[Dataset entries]
....

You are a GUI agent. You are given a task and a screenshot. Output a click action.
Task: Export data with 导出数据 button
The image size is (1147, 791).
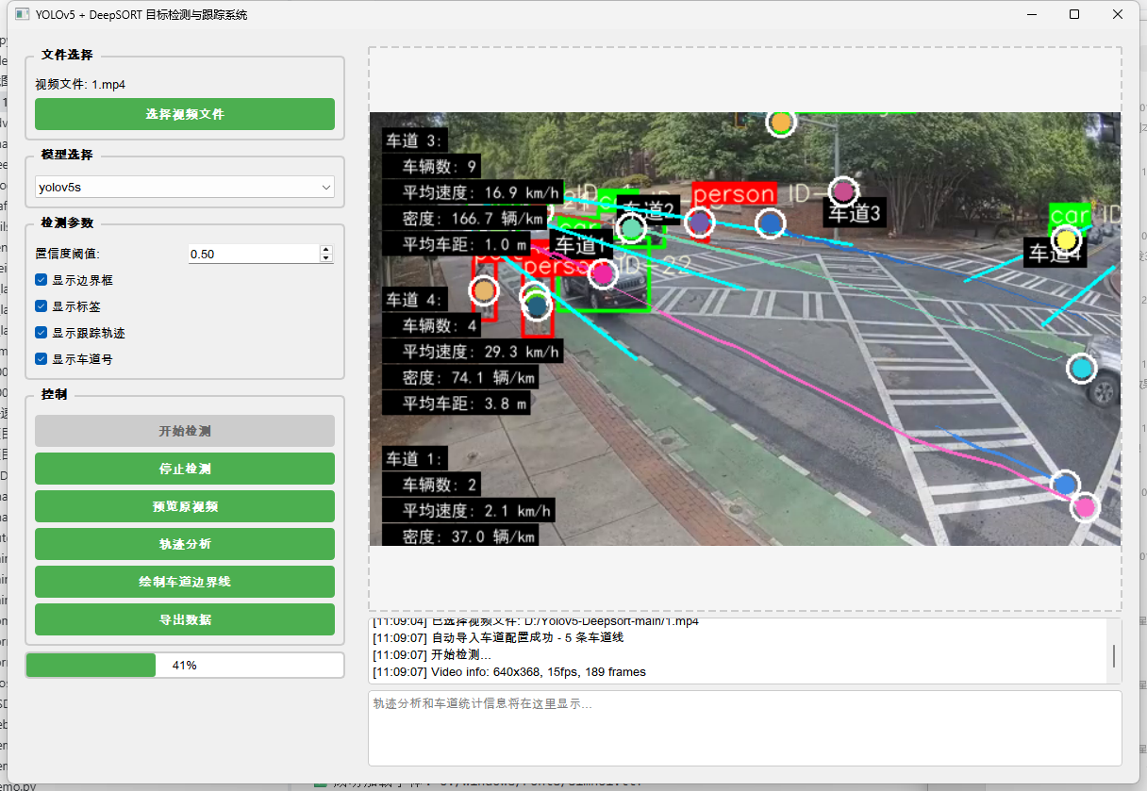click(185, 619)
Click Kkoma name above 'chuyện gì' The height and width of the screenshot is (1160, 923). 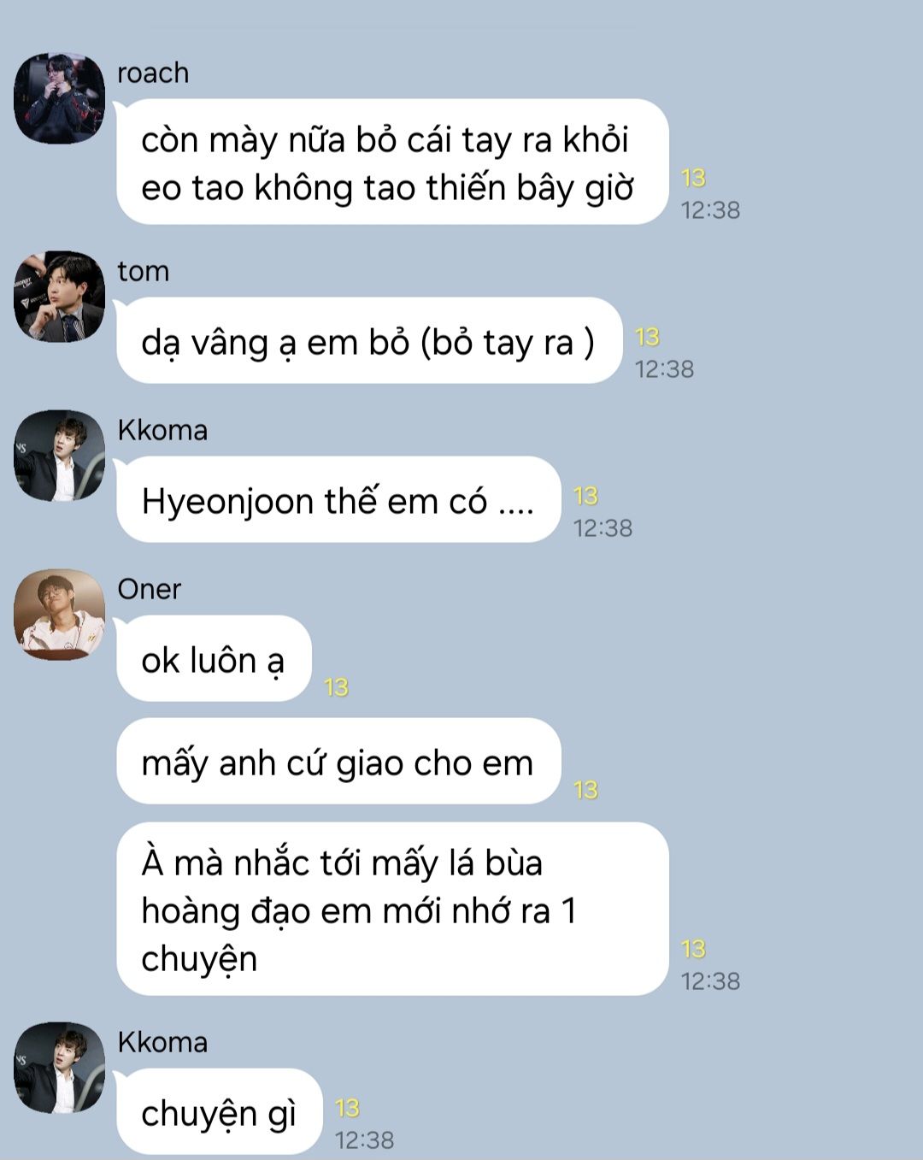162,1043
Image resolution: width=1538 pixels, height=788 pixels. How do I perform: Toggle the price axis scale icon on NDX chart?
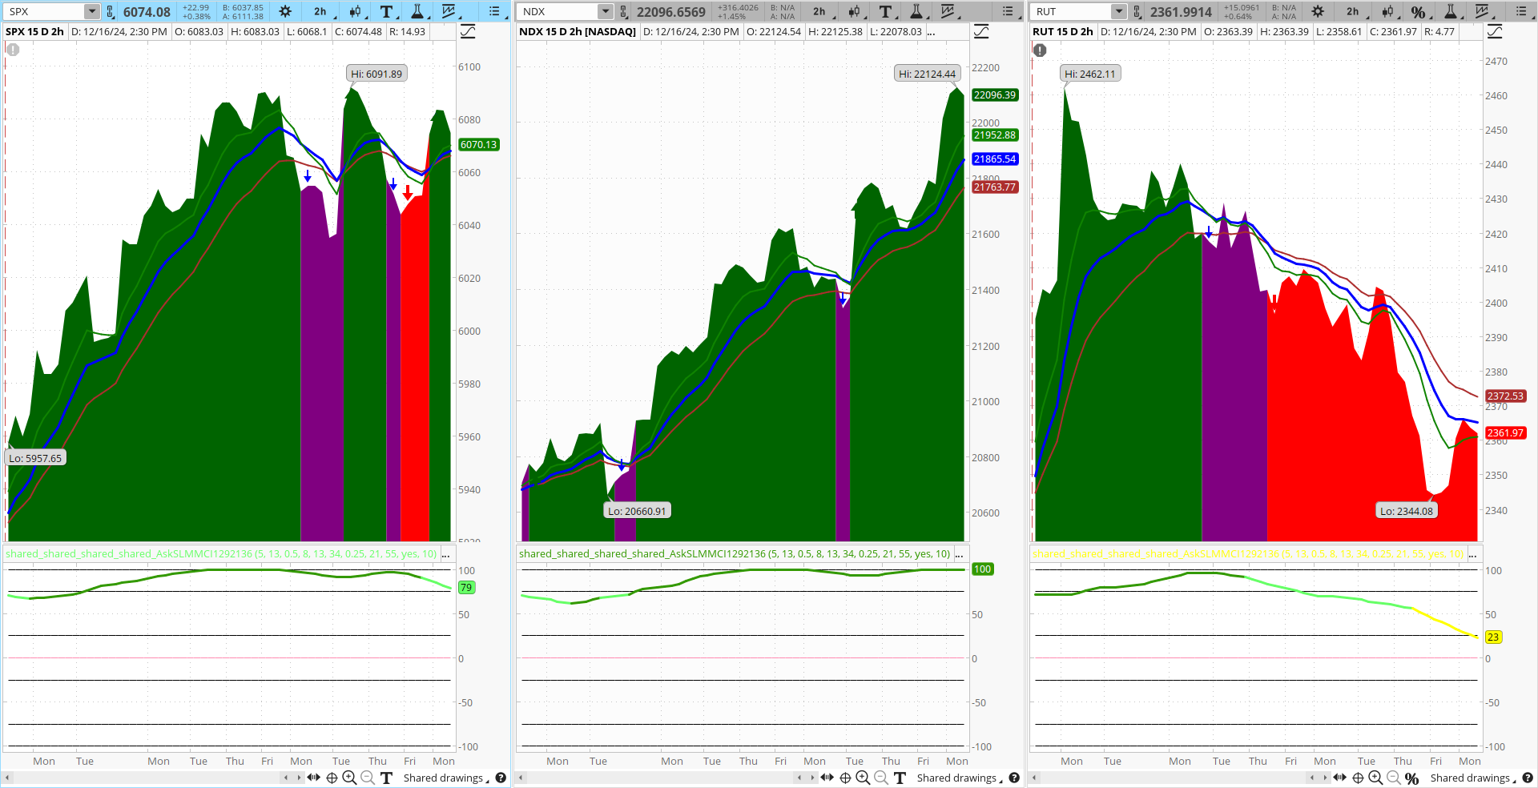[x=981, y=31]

....

=== Assignment ===
What must be output is the exact run of lines from the one holding "Image resolution: width=1538" through the end of the entries above, both ends included, minus the pictures.

=== Solution below ===
Image resolution: width=1538 pixels, height=788 pixels. How do I perform: Toggle the price axis scale icon on NDX chart?
[x=981, y=31]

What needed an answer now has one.